Yoga

Taking Care of your Joints During Yoga

June 23, 2021 • By

As an Ashtanga yoga practitioner it’s almost inevitable that at some point during our dedication to practice we will endure some kind of injury. The most common complaints from an Ashtangi are wrist pain or knee discomfort. We spend a lot of our yoga practice pushing our bodies to the very edge of our comfort zone and, unfortunately, this can often result in twinges that delay our progression.

Before I started practicing yoga many years ago I used to suffer terrible knee problems. My knees would swell and become painful after 12 hours shifts and long distance runs. Eventually I had to seek medical help and was referred to a physiotherapist. I was given a recovery programme and vast amounts of anti-inflammatory medication. The moral of the story being, prevention is better than cure.

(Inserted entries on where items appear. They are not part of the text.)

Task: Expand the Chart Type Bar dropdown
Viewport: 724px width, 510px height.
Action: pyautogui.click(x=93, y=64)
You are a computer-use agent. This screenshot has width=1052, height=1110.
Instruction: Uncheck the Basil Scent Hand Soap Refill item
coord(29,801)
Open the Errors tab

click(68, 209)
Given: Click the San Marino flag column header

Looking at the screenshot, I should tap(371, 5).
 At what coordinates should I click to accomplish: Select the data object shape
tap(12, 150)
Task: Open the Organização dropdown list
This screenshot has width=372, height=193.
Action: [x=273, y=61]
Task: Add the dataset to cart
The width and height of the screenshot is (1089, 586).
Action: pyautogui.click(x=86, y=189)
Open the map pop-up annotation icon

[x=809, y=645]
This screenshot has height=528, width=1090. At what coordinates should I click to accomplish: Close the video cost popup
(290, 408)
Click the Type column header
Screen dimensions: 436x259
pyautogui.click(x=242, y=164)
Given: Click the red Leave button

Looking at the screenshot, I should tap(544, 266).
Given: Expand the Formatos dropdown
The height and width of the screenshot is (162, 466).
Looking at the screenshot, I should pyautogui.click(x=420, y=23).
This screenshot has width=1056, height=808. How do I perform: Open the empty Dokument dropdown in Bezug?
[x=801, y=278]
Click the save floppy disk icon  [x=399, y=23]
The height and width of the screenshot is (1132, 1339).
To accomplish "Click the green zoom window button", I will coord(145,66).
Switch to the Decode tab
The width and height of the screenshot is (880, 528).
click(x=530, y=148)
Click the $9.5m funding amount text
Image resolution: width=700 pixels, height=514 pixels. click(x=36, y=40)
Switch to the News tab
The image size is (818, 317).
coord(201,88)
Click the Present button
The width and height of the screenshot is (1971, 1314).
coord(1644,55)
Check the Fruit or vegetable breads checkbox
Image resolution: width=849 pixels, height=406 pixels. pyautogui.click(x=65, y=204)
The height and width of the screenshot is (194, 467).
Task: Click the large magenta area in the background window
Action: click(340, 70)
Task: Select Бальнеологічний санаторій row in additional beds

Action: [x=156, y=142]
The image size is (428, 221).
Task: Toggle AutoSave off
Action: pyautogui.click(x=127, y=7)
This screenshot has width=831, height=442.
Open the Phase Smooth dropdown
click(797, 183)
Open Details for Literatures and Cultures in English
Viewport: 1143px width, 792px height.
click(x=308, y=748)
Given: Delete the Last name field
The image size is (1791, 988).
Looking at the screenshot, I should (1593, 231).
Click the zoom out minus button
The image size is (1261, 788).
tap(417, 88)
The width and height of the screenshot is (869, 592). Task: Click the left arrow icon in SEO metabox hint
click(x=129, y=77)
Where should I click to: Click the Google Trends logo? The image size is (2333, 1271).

It wasn’t until I started to understand my body better through my yoga practice that I learned the importance of taking care of my joints. It’s not something we often think of when we are young, more interested in getting abs or a bigger bum, both of which become impossible tasks if you suffer joint problems.

In order to have a near perfect practice every time I roll out my mat I’ve started taking care of my joints from the inside out. I always ensure to warm up my knees and ankles at the start of every practice, I eat well, stay hydrated and I have started to incorporate Feel Joints daily vitamins into my wellness routine.

Feel are a subscription-based service that makes it super convenient to get your daily intake of goodness and stops you from running out as soon as you’ve got your body to a good places. When taken consecutively for a minimum of 90 days Feel Joints are clinically proven to alleviate knee osteoarthritis and sooth pain right at the source. The not so secret, secret is their highest quality, anti-inflammatory ingredients.

Think about what happens to your joints during your yoga practice, especially if you are new to the practice;

  • Downward Facing Dog – your ankles and wrists are closest to the Earth and are therefore taking the majority of your weight. A well seasoned practitioner may have built up strength in these areas overtime but would always benefit from extra nutrients to these areas.
  • Jump through: the hands and wrists take all the body weight on a jump through and there is also the added risk of injury from the movement (as soon as a joint becomes mobile, it risks injury)
  • Marichyasana B & D: the knee joints in these variations become temperamental if performed incorrectly. The knee joint should be kept locked to keep it protected, however if you have any issues with your patella these postures can often be problematic. Natural anti-inflammatory nutrients will help to alleviate this.

To ensure that your practice can stay consistent and you enjoy many, many years of a healthy yoga practice it’s important we take care of these often forgotten about areas of the body. If you’ve ever suffered an injury during your Ashtanga practice, either on or off the mat, you’ll know if can throw you off course for weeks, months or years, holding us back from progressing in our practice and feeling the full benefits of yoga.

I’ll be taking a holistic approach to my practice moving forward, taking care of my body from the inside and out.